Il sospetto è che anche questa tornata sia parte di un’offensiva più ampia e sistematica lanciata dalla Russia contro la prima donna candidata alla Casa Bianca. A questo punto c’è qualcosa di più di un indizio, ma ancora qualcosa meno di una prova definitiva. Quale sarebbe il movente di Putin? Il presidente russo ha sempre avuto un rapporto difficile con Hillary al Dipartimento di Stato, considerata troppo vicina ai Paesi dell’ex Unione Sovietica, per esempio. Ed è evidente che il leader del Cremlino preferisca decisamente che sia Trump a conquistare la Casa Bianca.

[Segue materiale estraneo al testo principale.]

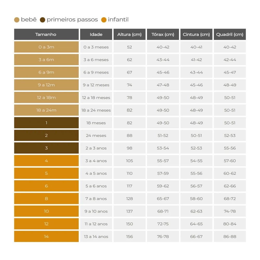
Task: Select the altura value 128 cell
Action: [129, 198]
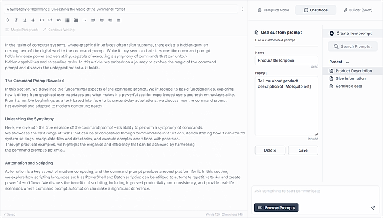Insert a bulleted list
383x218 pixels.
coord(68,20)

Il caso nasce dalle rivelazioni del sito WikiLeaks, che venerdì 22 luglio, tre giorni prima che iniziasse la Convention di Filadelfia, pubblicava circa 20 mila mail scambiate tra i vertici del partito, nel corso della campagna elettorale. La sostanza dei messaggi: fare il possibile per bloccare l’avanzata tumultuosa di Bernie Sanders, lo spigoloso avversario di Hillary Clinton. Nella vicenda si era inserito Donald Trump, chiedendo in modo provocatorio alla Russia di «recuperare e passare poi ai giornalisti» anche le altre mail, quelle gestite su computer e telefonini privati da Hillary, quando era segretario di Stato.
Il precedente di «cyber crisi» più vicino risale alla fine di dicembre 2014. Barack Obama annunciò pubblicamente una forma di rappresaglia contro la Corea del Nord, accusata di aver organizzato l’intrusione nei computer della Sony. Obiettivo: sabotare il film «The Interview», che immaginava un complotto per uccidere il dittatore Kim Jong-un.
Il problema politico, naturalmente, è che la Corea del Nord non è la Russia. Venerdì 29 luglio, in una riunione riservata sulla sicurezza nazionale ad Aspen, in Colorado, John Brennan, direttore della Cia, ha sviluppato un’analisi preoccupata. Nel giugno del 2013 l’ex tecnico della Cia Edward Snowden rivelò con gran clamore informazioni segrete sui programmi di spionaggio americano in Europa e in Russia. Ma Brennan, come riporta il New York Times, distingue tra la «normale» attività di «monitoraggio», che non è mai finita dopo la Guerra fredda, e le manovre per condizionare il momento più delicato della vita democratica degli Stati Uniti: la campagna presidenziale. «Ovviamente interferire nelle elezioni è una faccenda molto, molto seria».
Il capo della Cia non ha mai evocato Mosca, limitandosi a osservare: «Quando sarà determinato chi è il responsabile di queste operazioni, allora si aprirà una discussione ai livelli più alti del governo su quale iniziativa intraprendere».